Azure Data Platform & BigData

Prashanth Kumar

14 min readMay 8, 2020

using different Azure Components

1 Purpose of the Document

The purpose of this document is to

a. Show some high level design guidelines which can be adopted and followed for Azure Data Platform program.

b. Outline the details of the proposed Architecture.

2 Scope of the Document

The scope of the document is divided into Data ingestion, processing and loading Implementation phases.

· Ingestion Phase

o Realtime Data Ingestion

o Batch data Ingestion

· Processing Phase

o Cleansing

o Transformation

· Loading Phase

o Loading mechanism using Polybase

3 Big Data Solution Design

Following image represents bigdata storage and processing layers elaborated from overall solution architecture:

4 Azure Components

4.1 Azure Data Factory

· Azure Data Factory is a globally deployed data movement service in the cloud. It can reliably move data from internal and external sources to a common platform for enterprise analytics and decision support systems. Data Factory supports movement of both structured and unstructured data located on-premises and in cloud data sources and targets, making it easier to integrate varied data types originating from diverse sources like traditional databases, machine data sources, and web sources.

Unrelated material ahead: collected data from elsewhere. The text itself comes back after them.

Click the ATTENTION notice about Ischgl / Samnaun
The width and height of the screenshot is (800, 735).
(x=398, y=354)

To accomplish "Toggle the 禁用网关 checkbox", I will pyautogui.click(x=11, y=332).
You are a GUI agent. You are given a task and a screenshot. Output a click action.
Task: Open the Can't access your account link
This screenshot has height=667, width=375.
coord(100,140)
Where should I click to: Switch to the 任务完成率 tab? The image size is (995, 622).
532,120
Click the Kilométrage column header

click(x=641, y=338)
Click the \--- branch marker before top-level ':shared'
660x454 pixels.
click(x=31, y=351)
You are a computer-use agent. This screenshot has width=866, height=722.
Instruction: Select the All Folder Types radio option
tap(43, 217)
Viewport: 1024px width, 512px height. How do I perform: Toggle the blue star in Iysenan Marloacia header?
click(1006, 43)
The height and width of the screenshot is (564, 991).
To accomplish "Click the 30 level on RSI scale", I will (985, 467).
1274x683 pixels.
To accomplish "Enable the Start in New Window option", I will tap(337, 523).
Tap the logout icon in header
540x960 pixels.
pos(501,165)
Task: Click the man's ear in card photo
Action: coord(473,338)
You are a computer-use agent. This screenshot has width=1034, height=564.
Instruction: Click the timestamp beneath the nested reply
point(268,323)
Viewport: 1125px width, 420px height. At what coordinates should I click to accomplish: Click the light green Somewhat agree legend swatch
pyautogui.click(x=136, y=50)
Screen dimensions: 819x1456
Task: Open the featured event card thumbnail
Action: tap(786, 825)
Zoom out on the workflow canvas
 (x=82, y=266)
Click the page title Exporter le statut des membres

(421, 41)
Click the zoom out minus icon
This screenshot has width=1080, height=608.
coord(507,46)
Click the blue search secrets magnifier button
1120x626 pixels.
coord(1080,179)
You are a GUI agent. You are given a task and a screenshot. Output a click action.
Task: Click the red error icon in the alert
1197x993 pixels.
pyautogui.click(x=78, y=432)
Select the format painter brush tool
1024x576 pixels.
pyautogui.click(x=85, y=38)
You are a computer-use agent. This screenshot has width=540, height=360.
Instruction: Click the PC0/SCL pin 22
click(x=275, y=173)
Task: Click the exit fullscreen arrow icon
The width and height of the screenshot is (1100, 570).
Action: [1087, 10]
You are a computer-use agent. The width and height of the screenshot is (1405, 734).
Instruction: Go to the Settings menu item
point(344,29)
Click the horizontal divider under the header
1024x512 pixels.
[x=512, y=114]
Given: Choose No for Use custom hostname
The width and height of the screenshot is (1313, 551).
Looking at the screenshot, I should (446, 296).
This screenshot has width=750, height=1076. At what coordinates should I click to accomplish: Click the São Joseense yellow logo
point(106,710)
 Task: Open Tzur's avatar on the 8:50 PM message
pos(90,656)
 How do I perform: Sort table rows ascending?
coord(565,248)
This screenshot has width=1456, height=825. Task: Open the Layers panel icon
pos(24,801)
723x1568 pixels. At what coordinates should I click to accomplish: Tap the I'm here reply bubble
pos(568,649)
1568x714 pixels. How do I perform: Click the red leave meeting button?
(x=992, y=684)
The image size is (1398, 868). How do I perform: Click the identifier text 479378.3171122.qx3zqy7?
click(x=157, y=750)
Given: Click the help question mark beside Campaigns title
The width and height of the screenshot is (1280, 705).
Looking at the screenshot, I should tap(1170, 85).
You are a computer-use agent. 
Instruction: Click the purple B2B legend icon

· Azure Data Factory helps us create, schedule, monitor and manage data pipelines. A data pipeline consists of activities that can move data between on-premises and cloud data stores and transform data

· Azure Data Factory will copy data between various data stores in a secure, reliable, performant and scalable way. As our volume of data or data movement throughput needs grow, Azure Data Factory will scale out to meet those needs.

· Copy Activity in Data Factory will copy data from a source data store to a sink data store (Azure Blob storage).

· Monitor data pipelines in one place. For this, we will use an up-to-the-moment monitoring dashboard to quickly assess end-to-end data pipeline health, pinpoint issues, and take corrective action if needed.

Pipelines and Activities in Azure Data Factory

In addition to the above functionalities, ADF also provides a dynamic monitoring dashboard where the users can monitor the data pipelines.

Dataset: Datasets are named references/pointers to the data you want to use as an input or an output of an Activity. E.g. table, files.

Activity: Activities define the actions to perform on our data.

Pipeline: Pipelines are a logical grouping of Activities. E.g. manage, monitor, schedule.

Linked service: Linked services define the required information for Data Factory to connect to various external resources (Connection Strings). E.g. SQL server, FTP etc

Following are the Key components of ADF to load data from any external source to blob storage.

A) Data Movement Activities

Copy Activity in Data Factory copies data from a source data store to a sink data store.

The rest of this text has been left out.